Try it: Restate each record exactly as it was written.

Dataset entries:
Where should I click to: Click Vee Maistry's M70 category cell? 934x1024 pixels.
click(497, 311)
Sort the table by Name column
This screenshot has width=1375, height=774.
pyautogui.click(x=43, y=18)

Your solution:
Where should I click to: Click Vee Maistry's M70 category cell? 934x1024 pixels.
click(497, 311)
Sort the table by Name column
This screenshot has width=1375, height=774.
pyautogui.click(x=43, y=18)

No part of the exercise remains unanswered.